17 Marzo 2008

8 - Banche & bancarotte

Riporto un brano tratto da "Mani Sporche", libro pubblicato da Chiarelettere e scritto da Barbacetto, Gomez e Travaglio, dal titolo "Banche & bancarotte" (pag.218).

"La guerra politica alla giustizia e all'informazione, a suon di censure e falsi scandali, non riesce a nascondere l'illegalità sempre più diffusa tra le classi dirigenti. Tra il 2001 e il 2006 i cittadini se ne accorgono loro malgrado e a loro spese con l'esplosione di una serie di disastri finanziari che mandano in fumo i risparmi di centinaia di migliaia di famiglie. E, una volta tanto, le colpe peggiori non sono della politica, ma delle banche. È una svolta epocale.

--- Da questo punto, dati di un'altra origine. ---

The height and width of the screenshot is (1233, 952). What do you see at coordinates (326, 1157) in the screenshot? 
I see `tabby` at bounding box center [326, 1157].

L'inchiesta Mani Pulite si era dovuta fermare sulla soglia degli istituti di credito. Nel luglio del 1994 il decreto Biondi, approvato dal governo Berlusconi, aveva portato fra l'altro alla scarcerazione di Oliviero Prunas, numero due della Banca di Roma. All'epoca i pm milanesi avevano solo intuito che i giochi più lucrosi, quelli da decine di miliardi di lire, si facevano nel mondo dell'alta finanza. Del resto tutti, o quasi, i vertici delle maggiori banche italiane erano di nomina politica. In cambio i partiti ottenevano linee di credito per sé o per le imprese «amiche». Nerio Nesi, negli anni Ottanta numero uno della Bnl, racconta di aver perso la poltrona quando disse no a Craxi, che gli aveva intimato di concedere un finanziamento da 300 miliardi a Salvatore Ligresti.

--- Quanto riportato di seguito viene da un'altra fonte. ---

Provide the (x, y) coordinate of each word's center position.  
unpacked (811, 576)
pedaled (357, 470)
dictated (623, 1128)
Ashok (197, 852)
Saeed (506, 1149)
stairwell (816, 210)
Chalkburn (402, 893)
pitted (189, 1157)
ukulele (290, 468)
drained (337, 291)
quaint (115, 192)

Lo scenario cambia, e molto, quando gli istituti di credito passano dal controllo pubblico a quello privato. Ai loro vertici resistono spesso gli stessi personaggi del decennio precedente, anche se ora sono più svincolati dal controllo diretto della politica. Anzi, visto che le riforme legislative consentono alle banche di possedere partecipazioni in campo editoriale, industriale e finanziario, la loro sfera d'influenza aumenta a dismisura. E il rapporto fra banchieri e politici si ribalta, rispetto agli anni Ottanta. A tutto vantaggio dei primi. I partiti sono deboli. E, soprattutto, indebitati fino al collo. Quelli sopravvisuti al biennio 1992-94 dipendono sempre di più dagli istituti di credito. Esemplare il caso dei Ds, che nel 1996 si ritrovano esposti verso il sistema bancario per oltre 500 miliardi di lire, di cui 203 nei confronti della Banca di Roma (poi divenuta Capitalia) di Cesare Geronzi. Una cifra enorme, destinata a gonfiarsi ulteriormente in coincidenza della crisi e della chiusura (provvisoria) dell’«Unità». A quel punto (2001) l'indebitamento totale tocca la cifra record di 580 milioni. E, per far quadrare i conti, viene nominato tesoriere un uomo pratico come Ugo Sposetti. Così gran parte del patrimonio immobiliare del partito, dal palazzo di Botteghe Oscure ad altre 145 sedi di federazioni in tutta Italia, viene dismesso. L'operazione, studiata dall’Unipol - la compagnia di assicurazioni di proprietà delle cooperative rosse, presieduta dal manager abruzzese Giovanni Consorte - è realizzata grazie a una cordata di banche guidata dalla Carisbo (Sanpaolo-Imi) e composta anche da Montepaschi, Banca di Roma (Capitalia) e Intesa (ex Ambroveneto): i crediti vantati nei confronti della Quercia vengono cartolarizzati e gli immobili liberati dalle ipoteche vengono venduti. Si tratta delle stesse banche che nel 2000 avevano accettato di «riscadenzare» fino al 2018 un mutuo di 118 milioni a tassi agevolati. Tra i creditori, oltre alla Cassa di risparmio di Bologna, ci sono il Mediocredito centrale (Capitalia), la Bnl e l’Efibanca, la merchant della Popolare di Lodi."